TEXT SHOWN:
........

5. In consideration of the foregoing we will pay you a fee at
the annual rate of .25% of the Portfolio's average daily net assets not in
excess of $50 million, .225% of such assets between $50 million and $100
million and .20% of such assets in excess of $100 million. Your fee will be
accrued by us daily, and will be payable on the last day of each calendar
month for services performed hereunder during that month or on such other
-3-
C/M: 10675.0002 193733.1
schedule as you shall request of us in writing. You may waive your right to
any fee to which you are entitled hereunder, provided such waiver is delivered
to us in writing.
6. This Agreement will become effective on the date hereof and
shall remain in effect until and shall continue in effect until ___________ and
thereafter for successive twelve-month periods (computed from each _________),
provided that such continuation is specifically approved at least annually by
our Board of Directors or by a majority vote of the holders of our outstanding
voting securities, as defined in the 1940 Act, and, in either case, by a
majority of those of our directors who are neither party to this Agreement nor,
other than by their service as directors of the corporation, interested persons,
as defined in the 1940 Act, of any such person who is party to this Agreement.
Upon the effectiveness of this Agreement, it shall supersede all previous
Agreements between us covering the subject matter hereof. This Agreement may be
terminated at any time, without the payment of any penalty, by vote of a
majority of our outstanding voting securities, as defined in the 1940 Act, or by
a vote of a majority of our entire Board of Directors, on sixty days' written
notice to you, or by you on sixty days' written notice to us.
7. This Agreement may not be transferred, assigned, sold or in
any manner hypothecated or pledged by you and this Agreement shall terminate
automatically in the event of any such transfer, assignment, sale,
hypothecation or pledge by you. The terms "transfer", "assignment" and "sale"

........

ROWS:

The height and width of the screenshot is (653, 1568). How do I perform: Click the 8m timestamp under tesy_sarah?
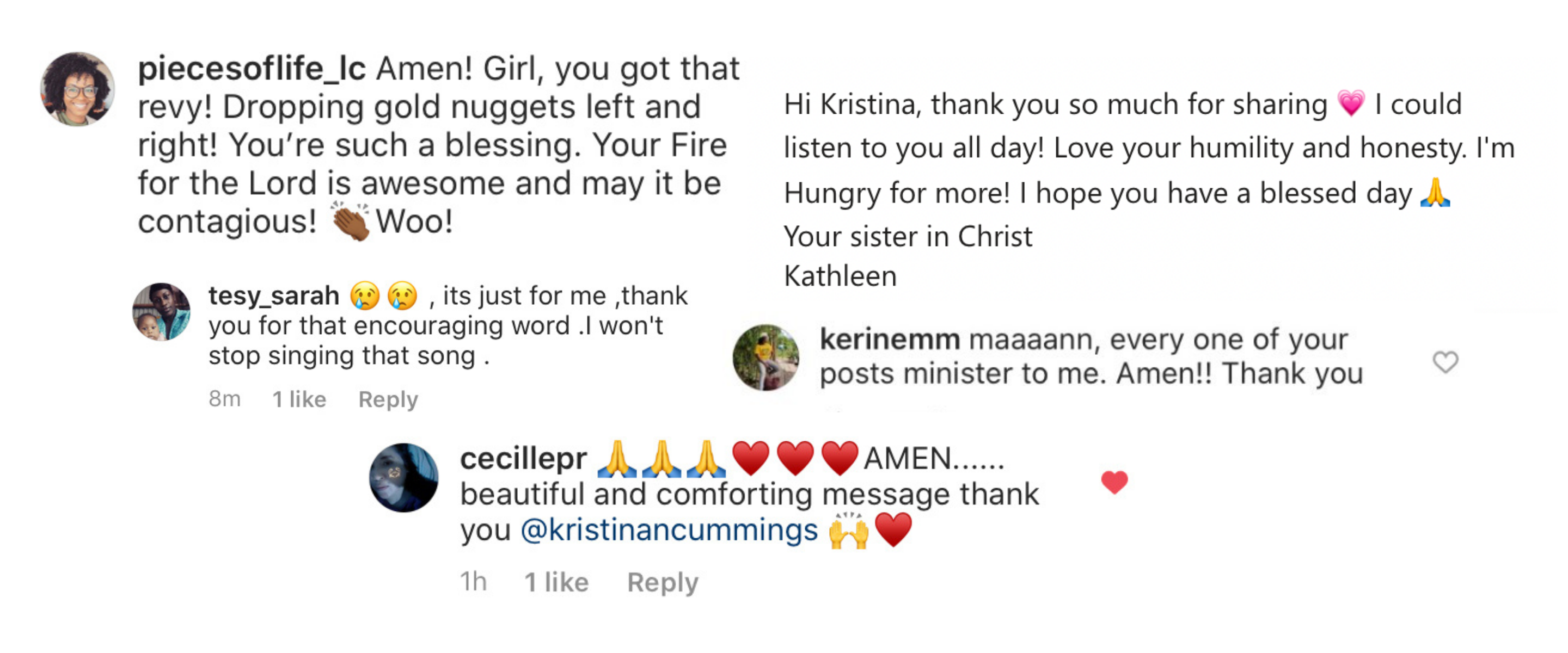(225, 399)
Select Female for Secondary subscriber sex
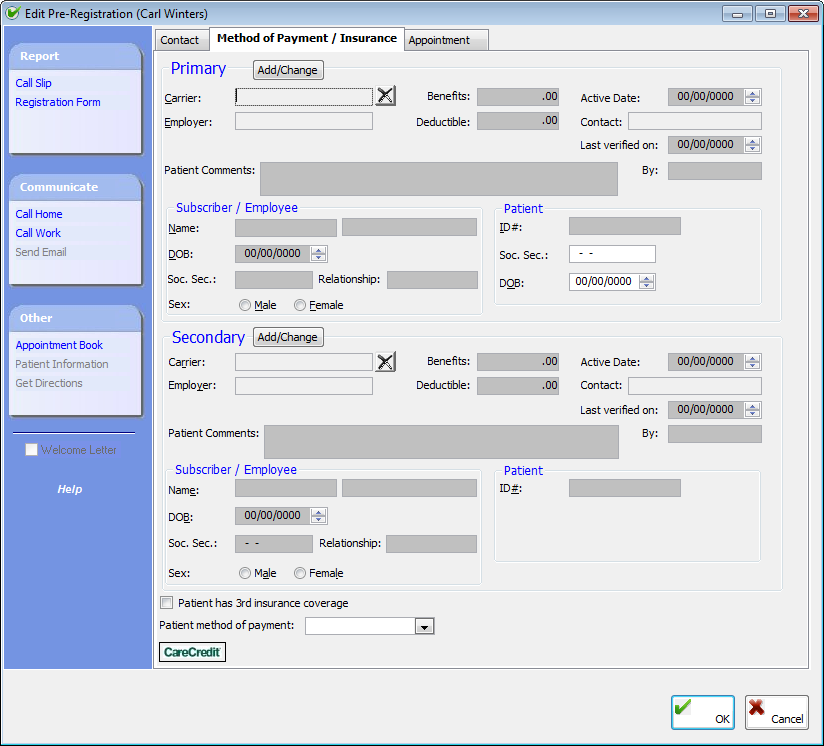 pos(300,573)
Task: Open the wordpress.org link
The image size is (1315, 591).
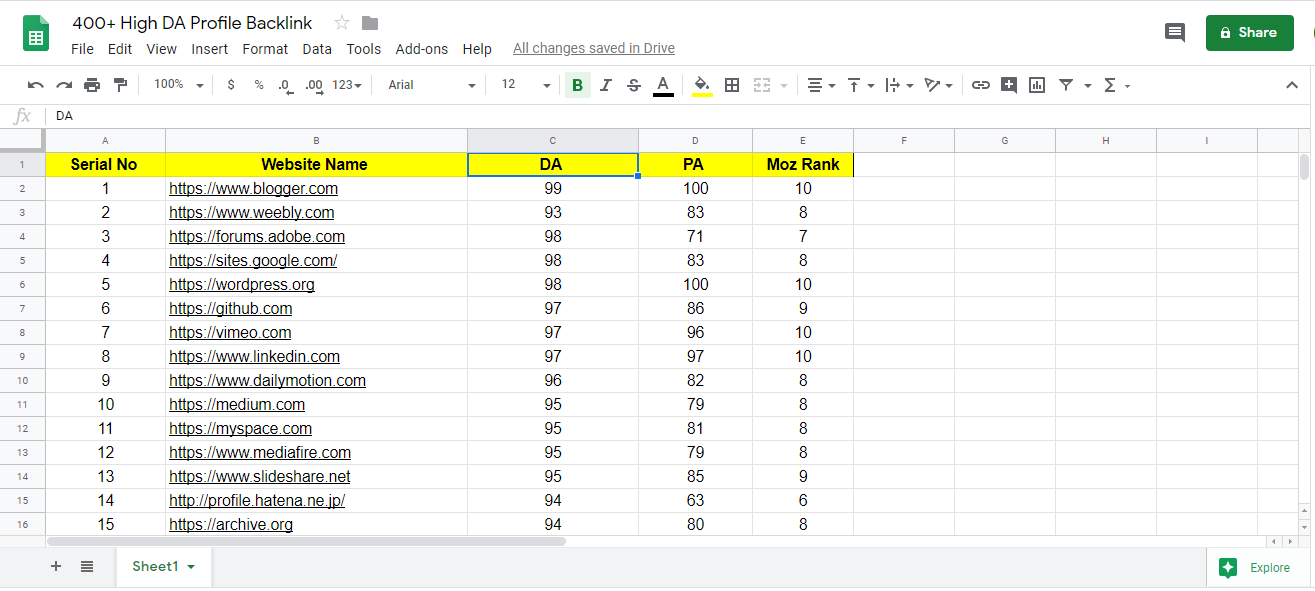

........

SHORT PROBLEM A: In the agreement text, rewrite the passage from "Upon the effectiveness" up to and including "notice to us.", substituting "ninety" for "sixty".
SHORT PROBLEM B: Section 7 of the agreement text names ways in which the agreement may not be disposed of by you. List all of them.

PROBLEM SOLUTION A:
Upon the effectiveness of this Agreement, it shall supersede all previous
Agreements between us covering the subject matter hereof. This Agreement may be
terminated at any time, without the payment of any penalty, by vote of a
majority of our outstanding voting securities, as defined in the 1940 Act, or by
a vote of a majority of our entire Board of Directors, on ninety days' written
notice to you, or by you on ninety days' written notice to us.

PROBLEM SOLUTION B: transferred, assigned, sold, hypothecated, pledged